You're incorrectly making assumptions about that wording. They're all disorders now. E.g. a heroin addiction is officially "opioid use disorder" in the DSM. It's probably part of some initiative to be more inclusive or avoid the accusatory nature of the word addiction.

More than that, you're interpreting in the wrong direction. Gambling disorder and substance use disorders were both moved into the same chapter of the DSM-V ("Substance-related and addictive disorders"), reflecting ongoing evidence that gambling disorder triggers reward pathways in the brain the same way that drugs do.

https://link.springer.com/article/10.1007/s40429-014-0027-6 if you want more info on the history of categorizing gambling and other addictive but non-substance-abuse disorders.

1 comments

I appreciate the correction and the reference. I am suprised that they decided to put gambling disorder with the substance abuse disorders under "Substance-related and addictive disorders". But the bulk of the paper is about how all the other behavior disorders besides gambling do not have sufficient evidence to include them with the addiction disorders. This continues to support my point, re: interaction with websites.
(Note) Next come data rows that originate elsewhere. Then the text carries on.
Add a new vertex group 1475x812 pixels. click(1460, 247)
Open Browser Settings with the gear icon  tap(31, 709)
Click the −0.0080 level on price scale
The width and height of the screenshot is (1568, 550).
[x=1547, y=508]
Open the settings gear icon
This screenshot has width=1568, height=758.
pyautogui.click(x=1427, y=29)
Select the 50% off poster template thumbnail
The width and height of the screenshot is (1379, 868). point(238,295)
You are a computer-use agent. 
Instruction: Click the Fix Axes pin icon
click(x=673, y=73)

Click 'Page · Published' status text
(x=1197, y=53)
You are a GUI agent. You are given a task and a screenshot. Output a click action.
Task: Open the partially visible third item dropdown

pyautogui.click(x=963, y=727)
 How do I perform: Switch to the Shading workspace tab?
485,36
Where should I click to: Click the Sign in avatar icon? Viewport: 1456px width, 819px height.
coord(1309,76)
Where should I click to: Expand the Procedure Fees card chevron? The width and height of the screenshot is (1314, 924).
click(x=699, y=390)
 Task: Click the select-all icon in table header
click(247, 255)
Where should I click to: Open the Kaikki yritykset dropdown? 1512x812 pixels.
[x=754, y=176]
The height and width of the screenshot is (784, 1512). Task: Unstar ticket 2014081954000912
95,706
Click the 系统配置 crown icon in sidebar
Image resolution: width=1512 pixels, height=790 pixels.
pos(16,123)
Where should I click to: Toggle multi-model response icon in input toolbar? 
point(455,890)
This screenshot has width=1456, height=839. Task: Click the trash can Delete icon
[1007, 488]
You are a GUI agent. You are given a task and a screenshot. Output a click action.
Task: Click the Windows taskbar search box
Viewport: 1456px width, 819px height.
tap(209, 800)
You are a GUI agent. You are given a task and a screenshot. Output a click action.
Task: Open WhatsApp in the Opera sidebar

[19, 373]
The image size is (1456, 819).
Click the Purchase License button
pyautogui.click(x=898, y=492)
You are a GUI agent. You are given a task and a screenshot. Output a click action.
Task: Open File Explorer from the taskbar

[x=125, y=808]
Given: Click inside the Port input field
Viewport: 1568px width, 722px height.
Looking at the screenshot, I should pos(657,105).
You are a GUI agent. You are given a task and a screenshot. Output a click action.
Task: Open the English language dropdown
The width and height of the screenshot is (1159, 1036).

>reflecting ongoing evidence that gambling disorder triggers reward pathways in the brain the same way that drugs do.

Yes, people find things that are intermittently rewarding to have more incentive salience eventually. But gambling with random operant condition is not hijacking those neuronal populations responsible for reward prediction (like the dopaminergic neurons of the ventral tegmental area) and activating them in the absence of reward. It is merely reacting appropriately to actual reward as encoded by activation of the glutamergic populations of the shell of the nucleus accumbens (at least). That's a huge difference... though apparently not big enough to stem the political and social tides.